#### [GOAL OF THE EXERCISE]
Swap "arrowhead" for "tip" in the records between the line holding "760x503 pixels. How" and the line holding "422x750 pixels. At", inclusive, and give only those lines back with nothing else changed. Leave the pictures out of your answer.

#### [ENTRIES]
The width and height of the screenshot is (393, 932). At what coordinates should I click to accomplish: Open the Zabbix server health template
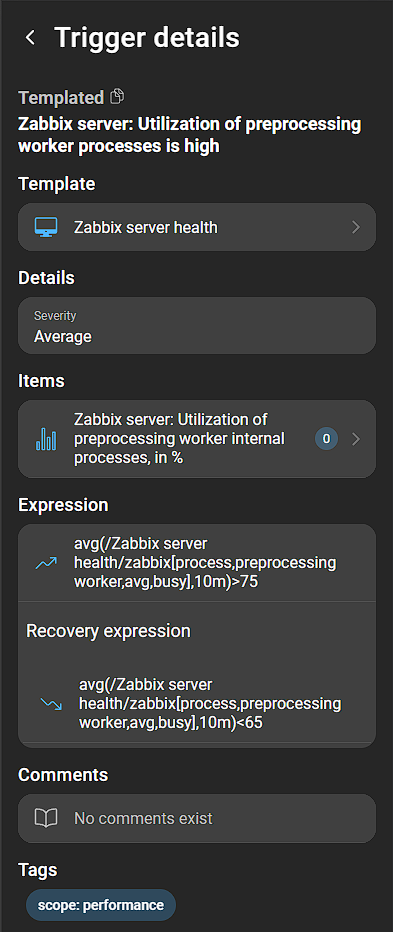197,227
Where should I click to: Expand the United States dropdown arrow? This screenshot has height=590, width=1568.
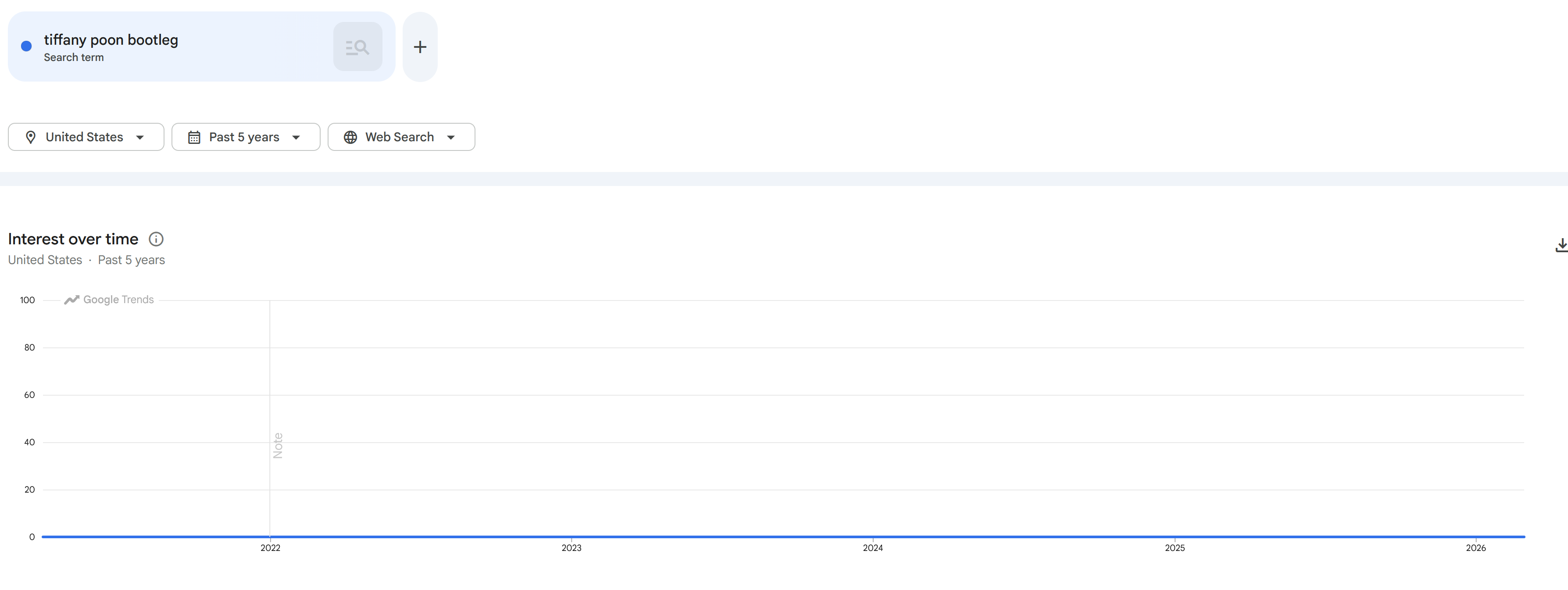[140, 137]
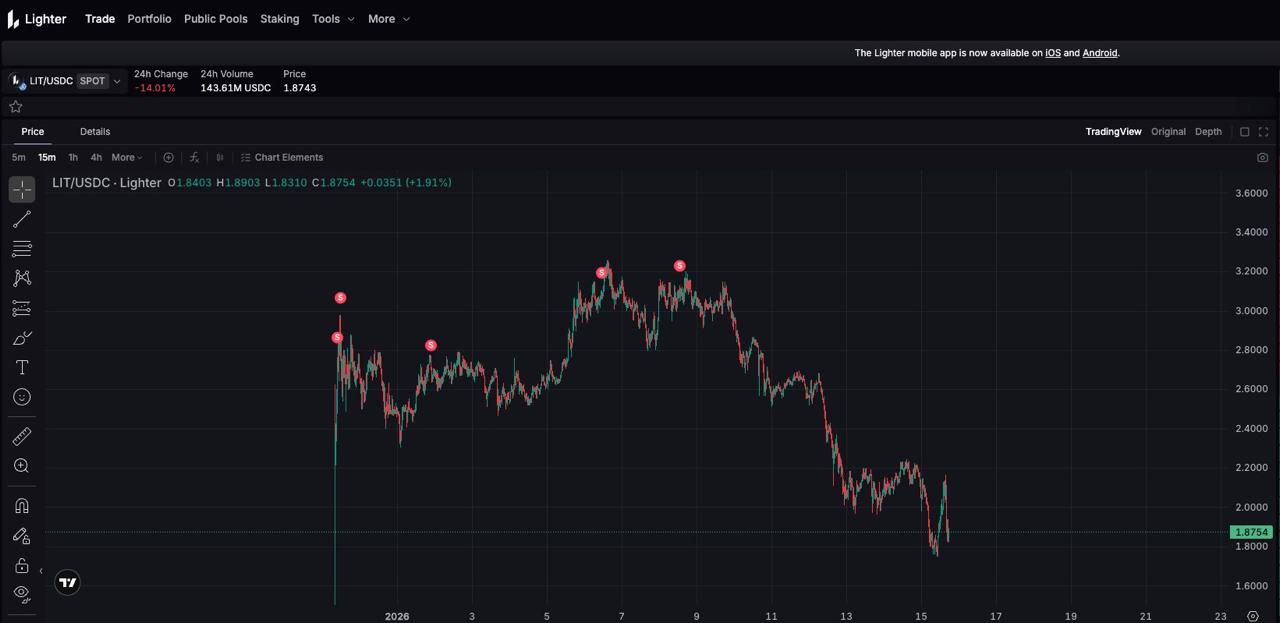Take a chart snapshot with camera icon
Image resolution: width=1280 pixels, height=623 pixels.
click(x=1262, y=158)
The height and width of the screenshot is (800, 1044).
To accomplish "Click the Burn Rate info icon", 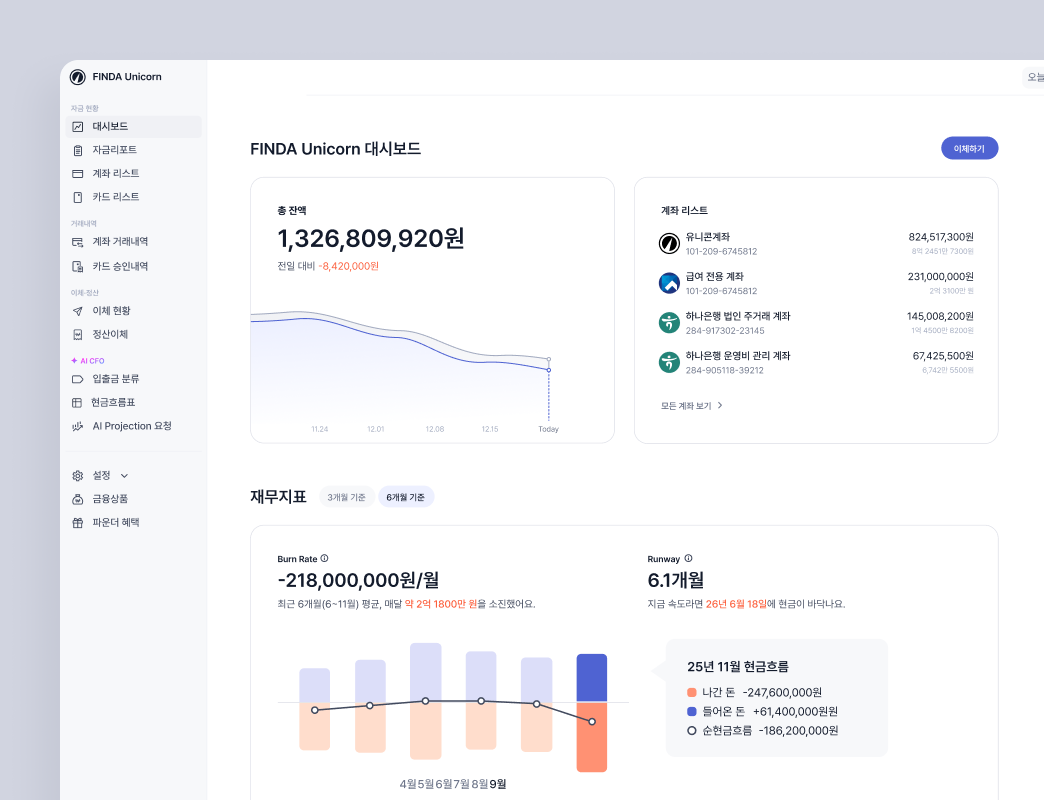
...
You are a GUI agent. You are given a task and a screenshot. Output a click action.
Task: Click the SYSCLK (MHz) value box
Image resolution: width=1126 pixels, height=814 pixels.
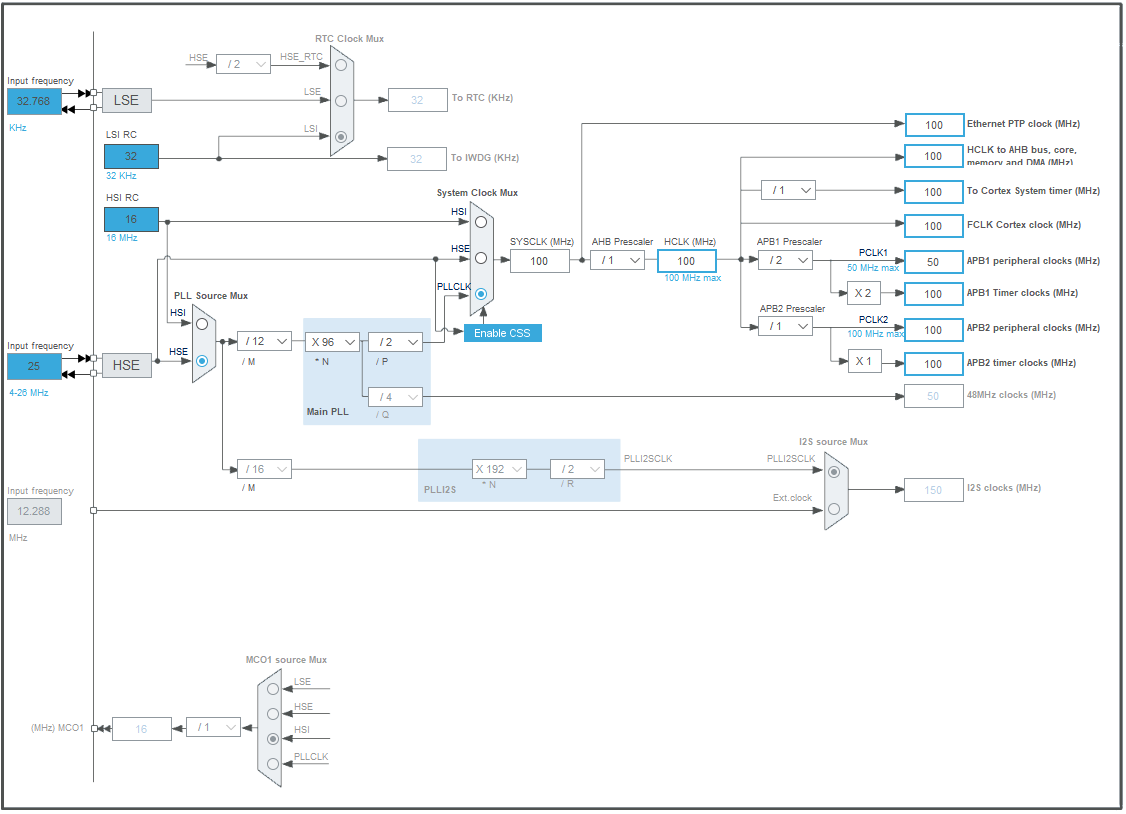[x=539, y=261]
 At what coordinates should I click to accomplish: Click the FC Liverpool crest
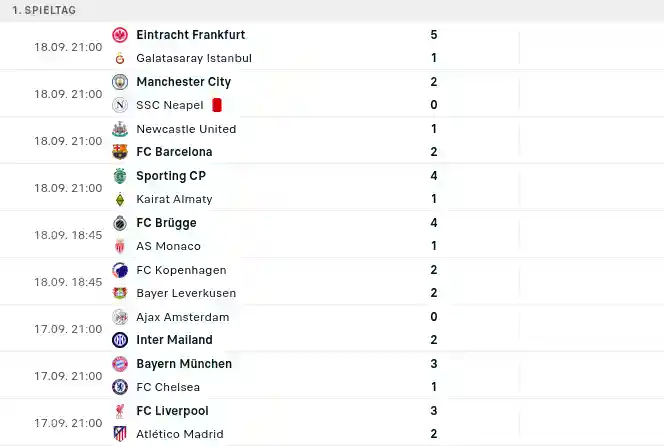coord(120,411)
==
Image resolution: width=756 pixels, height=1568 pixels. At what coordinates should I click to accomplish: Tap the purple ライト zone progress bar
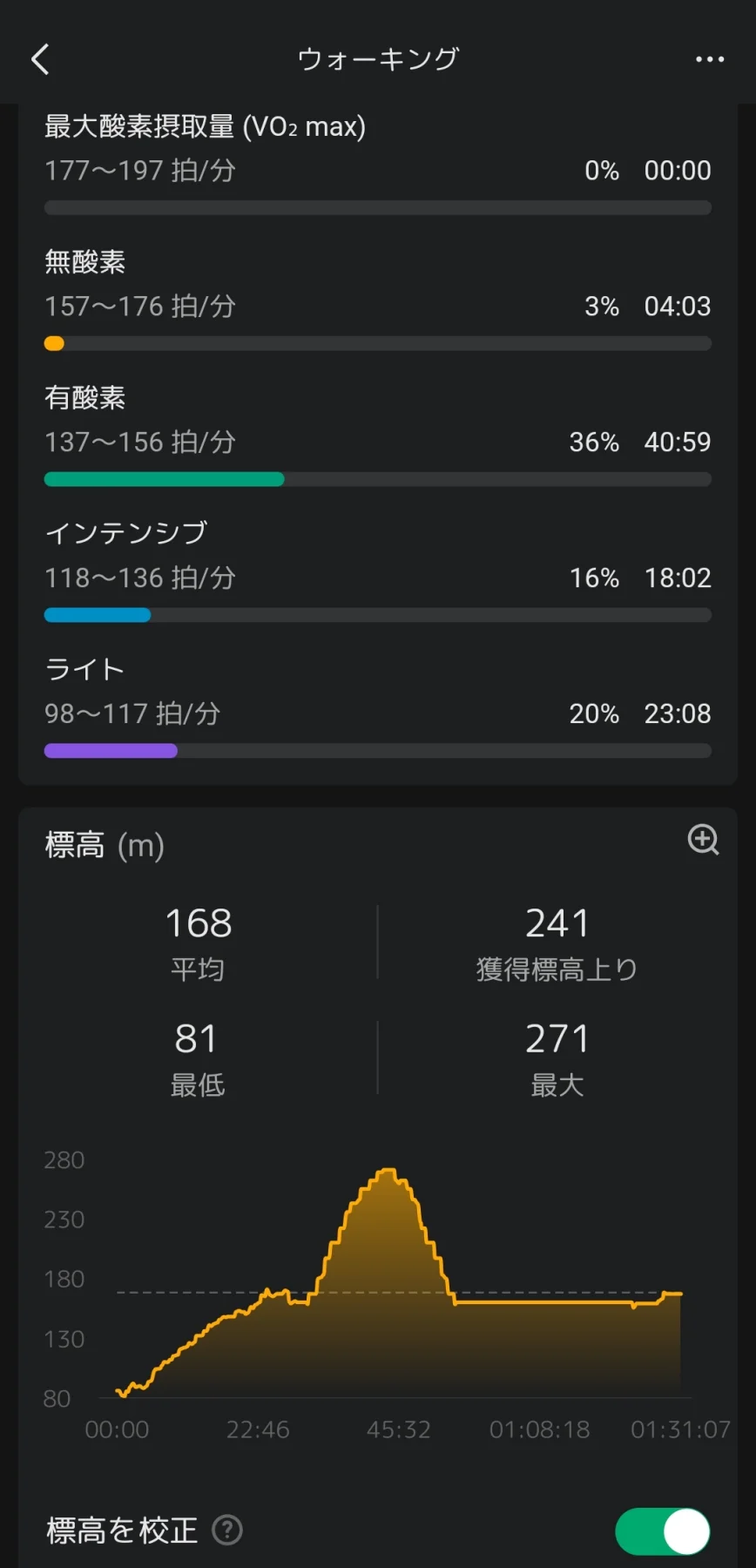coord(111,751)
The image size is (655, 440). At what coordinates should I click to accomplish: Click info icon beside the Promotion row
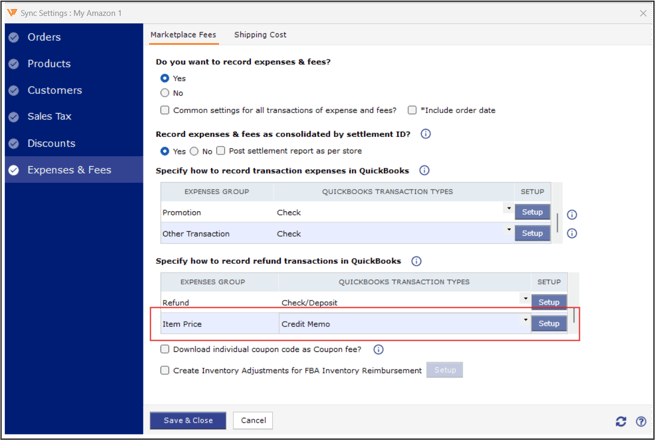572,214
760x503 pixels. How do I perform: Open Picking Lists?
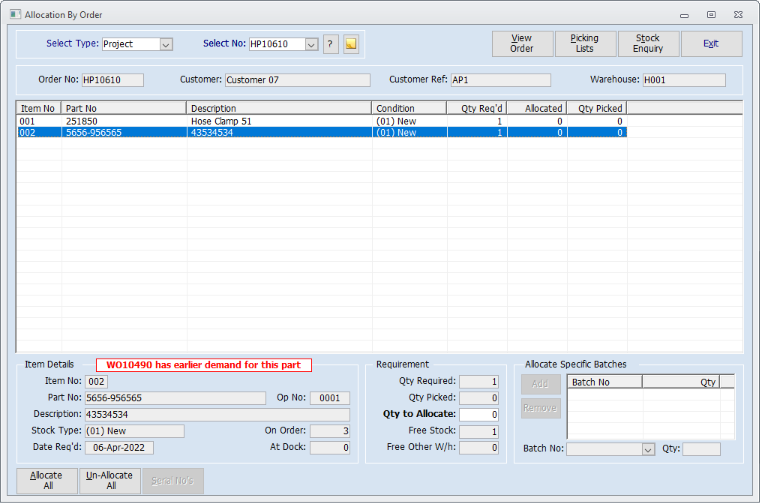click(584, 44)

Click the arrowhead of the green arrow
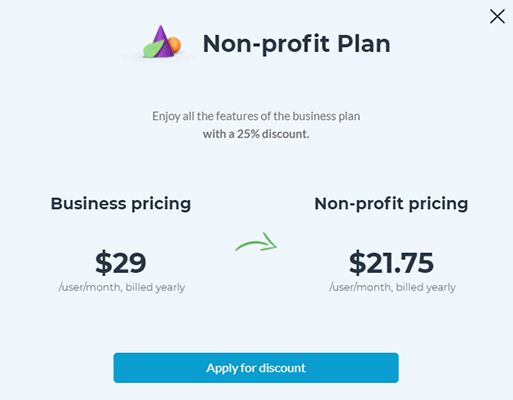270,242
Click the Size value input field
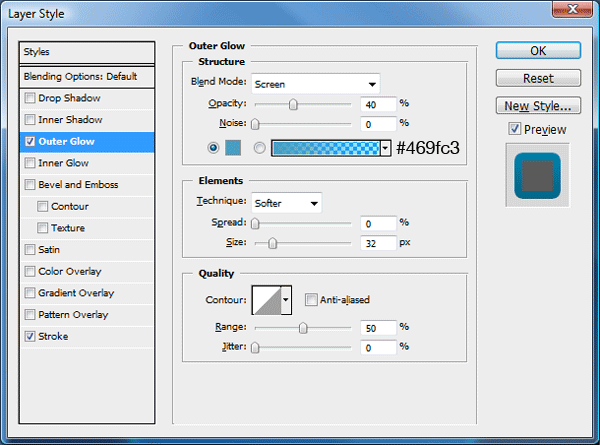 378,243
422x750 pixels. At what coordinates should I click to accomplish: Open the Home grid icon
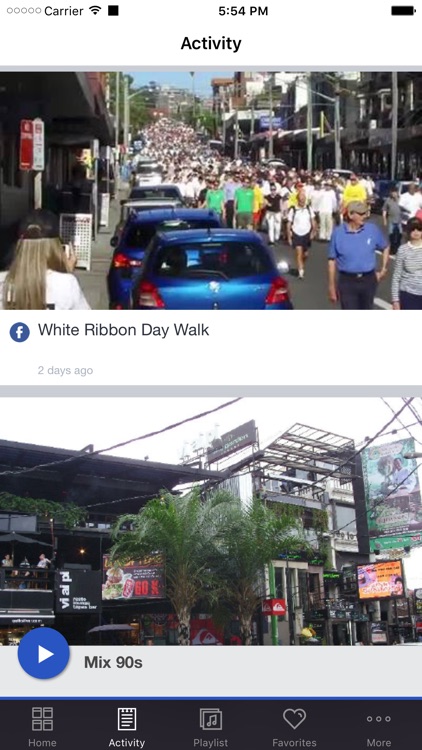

#### [CORRECT RESULT]
760x503 pixels. How do I perform: Open Picking Lists?
click(584, 44)

Click the tip of the green arrow
270,242
Click the Size value input field
 378,243
422x750 pixels. At what coordinates should I click to accomplish: Open the Home grid icon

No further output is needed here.